Task goal :: Rewrite the records that begin at the line containing "Task: Sort by Payslip Name column" and stop after the line containing "Action: pos(70,380)", swapping "Viewport" for "Screen" and keeping everything else unchanged. Leave the pictures out of your answer.

------------------------

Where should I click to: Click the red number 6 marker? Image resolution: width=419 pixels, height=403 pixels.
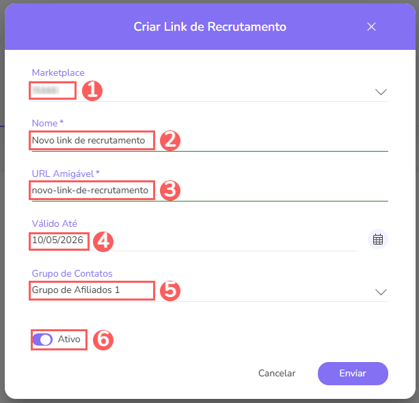point(103,339)
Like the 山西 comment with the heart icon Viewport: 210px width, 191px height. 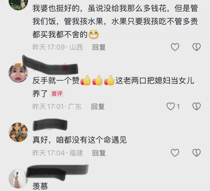[175, 47]
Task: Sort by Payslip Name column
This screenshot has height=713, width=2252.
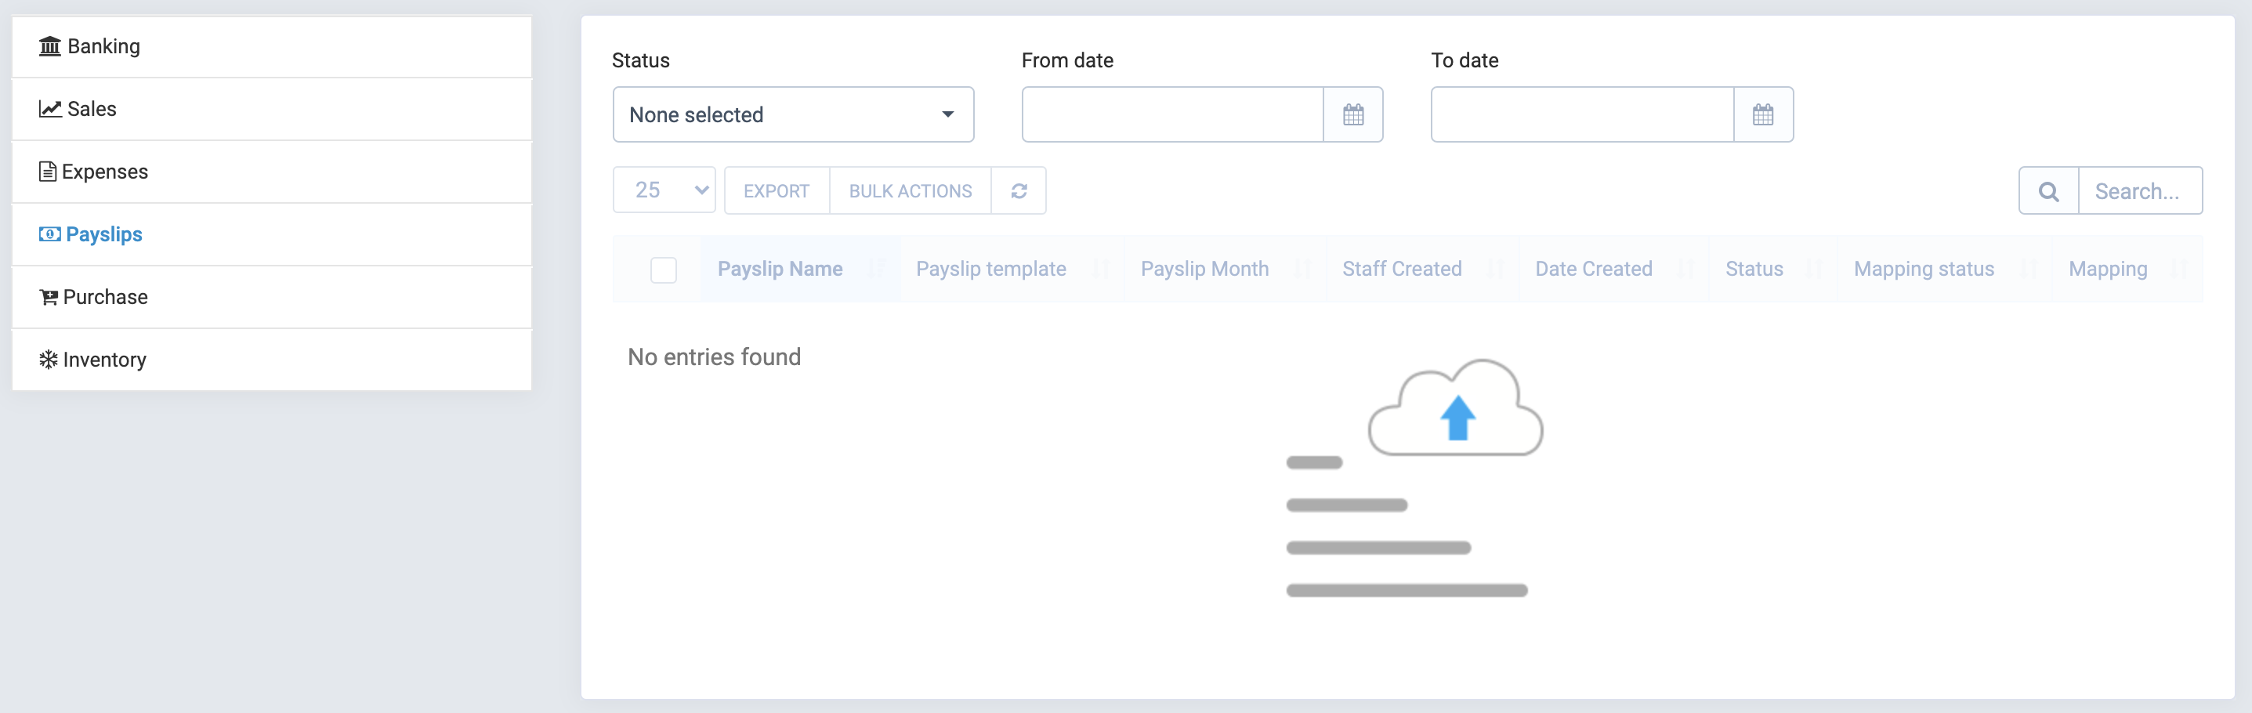Action: click(780, 269)
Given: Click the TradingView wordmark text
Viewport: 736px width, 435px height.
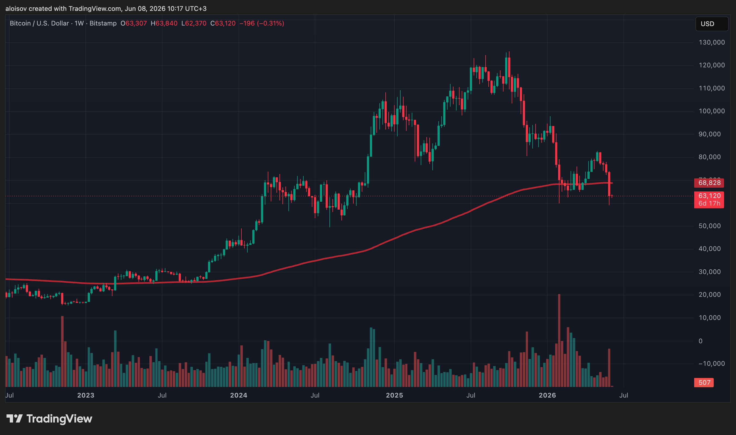Looking at the screenshot, I should [x=59, y=419].
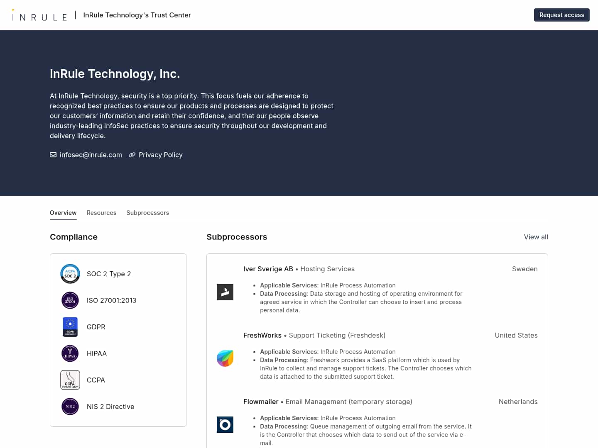The image size is (598, 448).
Task: Click the CCPA Compliant badge icon
Action: pos(70,380)
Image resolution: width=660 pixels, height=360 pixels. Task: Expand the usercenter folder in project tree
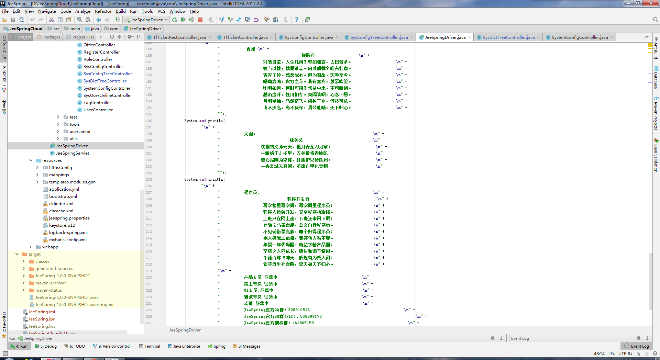[x=58, y=132]
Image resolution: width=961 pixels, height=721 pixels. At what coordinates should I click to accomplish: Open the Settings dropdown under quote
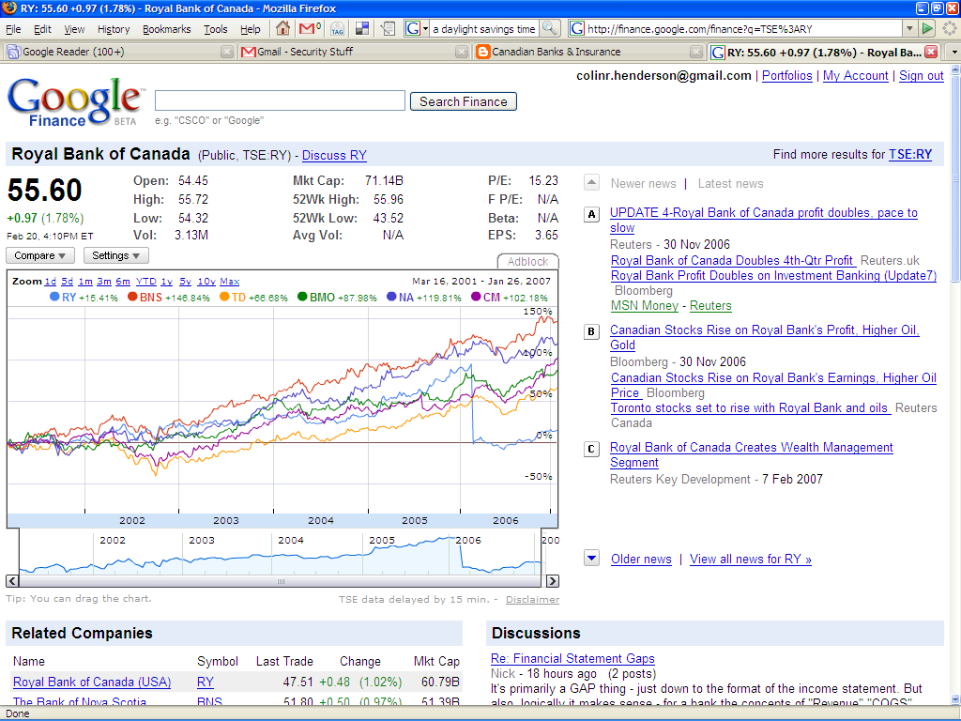coord(115,255)
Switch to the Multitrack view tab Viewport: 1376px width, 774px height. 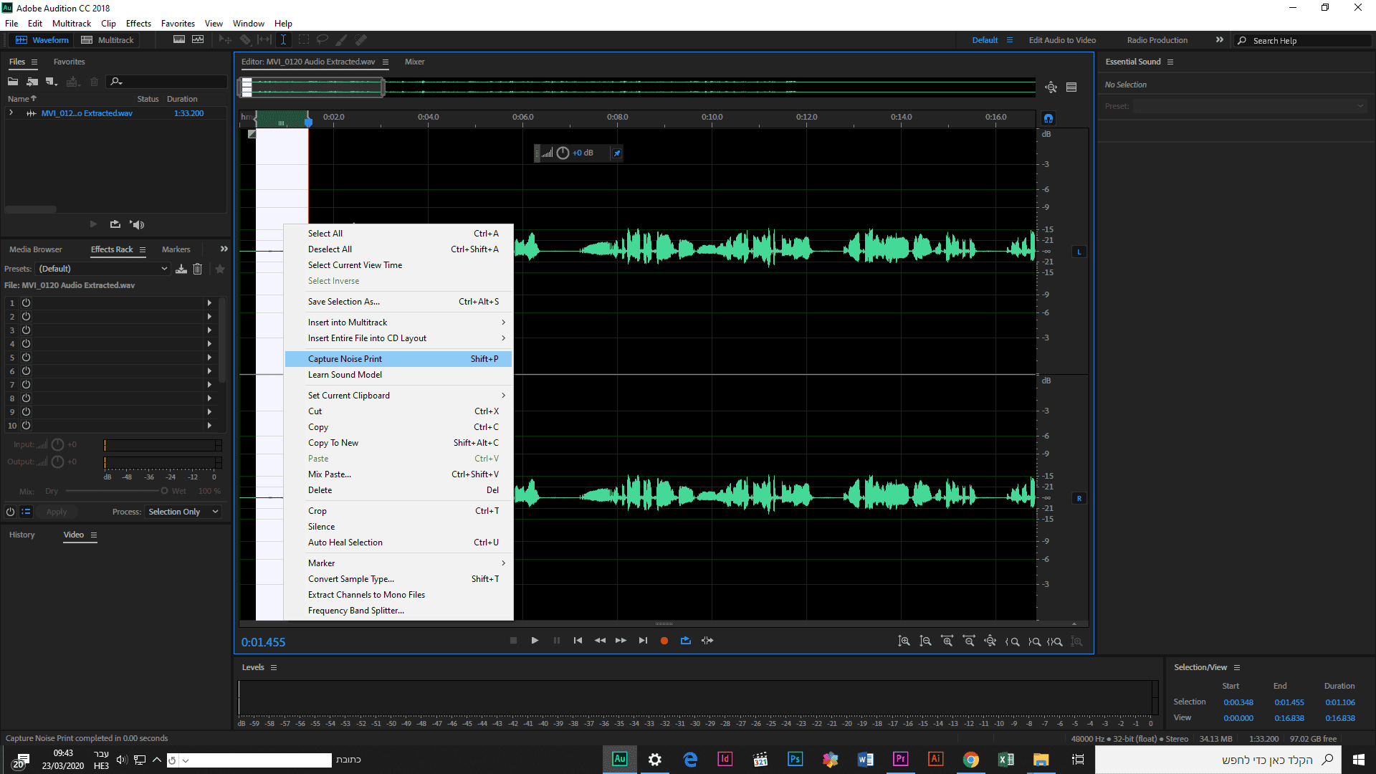(108, 40)
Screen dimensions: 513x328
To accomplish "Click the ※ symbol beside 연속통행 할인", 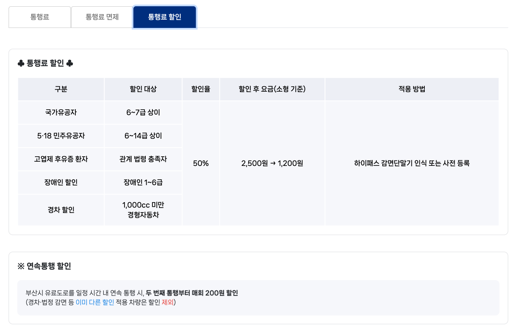I will (21, 266).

------------------------

Output ::
Task: Sort by Payslip Name column
This screenshot has height=713, width=2252.
Action: click(780, 269)
Given: Click the TradingView wordmark text
Screen: 736px width, 435px height.
Looking at the screenshot, I should [x=59, y=419].
The image size is (598, 448).
Task: Click the CCPA Compliant badge icon
Action: pos(70,380)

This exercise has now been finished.